Vodafone is shelving plans to launch a pay TV offering in the UK, saying: “Our focus in the UK is on broadband, where we’re seeing good growth. We will look at launching TV in the UK when we deem it necessary and commercially appropriate.” CEO Vittorio Colao said that the company has decided to put it on hold indefinitely, although the service could be launched “within weeks”.
The plans were initially revealed in May 2015, when Vodafone launched its revamped home broadband service, promising a pay TV offering later in the year. Few details of the pay TV plan have been revealed, but it’s understood the failure to reach a deal with BT Sport to carry its channels was a major factor in the service being shelved.
Vodafone struggles to gain UK broadband market share
The very modest success of Vodafone’s home broadband (ADSL) offering has undoubtedly dampened the telco’s desire to further expand into the competitive UK fixed line market. While the service has gained some traction, it had gained just 183,000 subscribers by the end of 2016 – a market share of less than 1%, and a far cry from Vodafone’s achievements with fixed offerings in Germany, Italy and Spain, which are well into the millions. Vodafone’s UK fixed line revenues fell nearly 21% in 2016, although a lot of this can be attributed to the fall in the value of the pound since the Brexit vote (Vodafone reports its revenues in euros).
Barriers to success in the UK fixed-line market
So, what are the barriers to building share in the UK fixed line market?
The main barrier is that there are four mature competitors in the fixed-line sector in the UK: the “big four” of BT, Sky, Liberty Global’s Virgin Media and TalkTalk. Virgin and TalkTalk both also have established MVNOs, whilst Sky has recently launched its own mobile offering in response to BT buying UK mobile giant EE (itself a joint venture between Orange and Deutsche Telekom).
The UK’s mobile and fixed sectors are unusual in Europe in that they have largely developed separately, particularly after BT spun off its mobile arm Cellnet in 2001, which became Telefónica’s O2.
This trend was reversed somewhat by BT buying EE, which was cleared by the UK competition regulator in 2015, and which we believe has strengthened BT’s position. The tie-up has handed BT 35% of the mobile consumer market to add to its similar share of the UK’s consumer fixed broadband business. The deal was approved on the basis that BT had very little in the way of mobile business, while EE had some 950,000 broadband customers, this was not thought to be enough to have a detrimental effect on competition in either sector. While BT has stated it plans to maintain EE as a separate brand for the time being, it is already leveraging its consolidation with EE customers being offered 3 months’ free live sport on the BT Sport app.
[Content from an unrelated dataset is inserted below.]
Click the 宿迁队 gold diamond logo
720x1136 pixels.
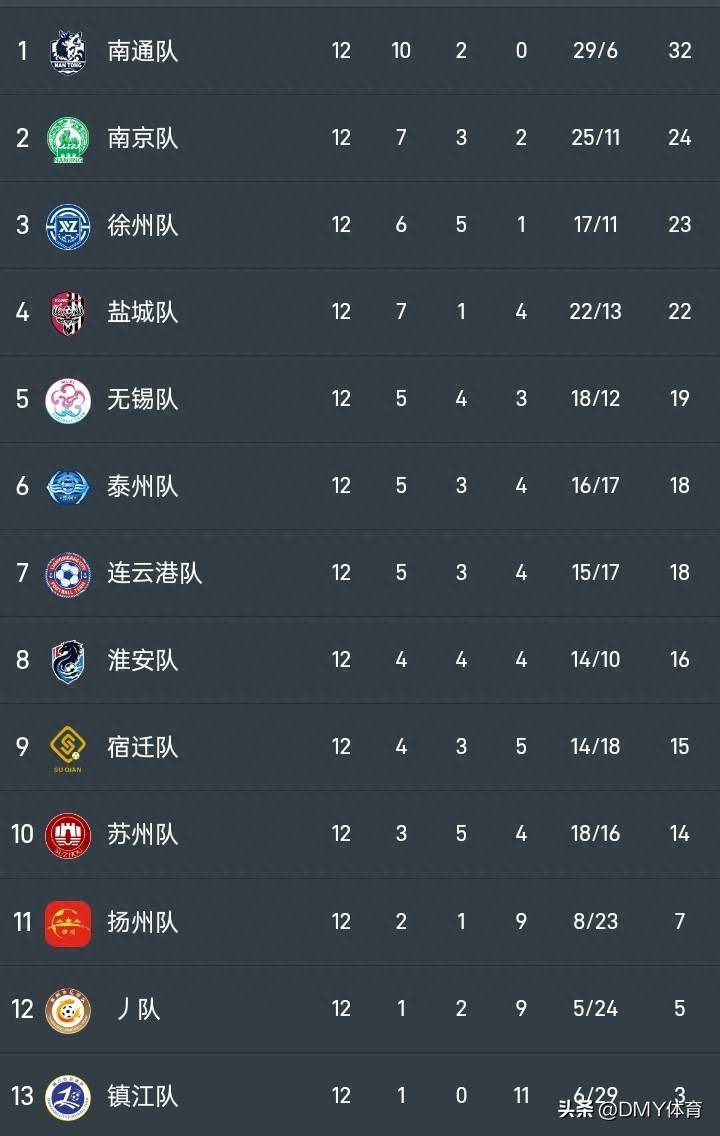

The beginning of consolidation in the UK
The merger of BT and EE has created a powerful new player in the UK multiplay sector. This has already caused Sky to renter the market with a mobile proposition, and as these fixed-line giants move into mobile this puts more pressure on Vodafone to improve its fixed offering.
Vodafone has been attempting to improve its fixed presence across Europe in the past decade with key cable acquisitions in Germany and Spain and Cable & Wireless Worldwide in the UK. Elsewhere it has formed a joint venture with Liberty Global’s Ziggo in the Netherlands, sparking rumours of a combination with Virgin in the UK. The Netherlands deal was largely an effort to challenge the fixed and mobile dominance of incumbent KPN, and Vodafone now faces a similar threat from BT/EE in the UK.
Vodafone has repeatedly denied any plans to merge with Virgin in the UK, with CFO Nick Read saying there were no talks with Liberty beyond the Netherlands, although he admitted they are seeing some price pressure from EE and O2 in enterprise in the UK. The main barrier to any tie-up with Virgin is that the cableco has over 3 million mobile subscribers to its MVNO service, which would undoubtedly cause regulatory issues (Vodafone Netherlands was forced to sell its 150,000 fixed subscribers to T-Mobile to facilitate the Ziggo merger).
Time for VodaVirgin?
Following the approval of the awkwardly named JV “VodafoneZiggo”, Vodafone must be seriously considering a cable tie in the UK. The telco has fallen some way behind mobile market leaders O2 and EE, and at one point risked being pushed into a very distant third by the merger of O2 and CK Hutchison’s 3 UK (which was blocked by the European Commission).
So, BT and Sky are ramping up their mobile game, further increasing competition in an already cutthroat sector. Plus, Vodafone’s strategy of cable partnerships with Liberty is bearing fruit elsewhere in Europe, meaning a combination with Virgin is one obvious answer in the UK – although the two companies must be prepared to jump through some serious regulatory hoops to gain approval for such a deal.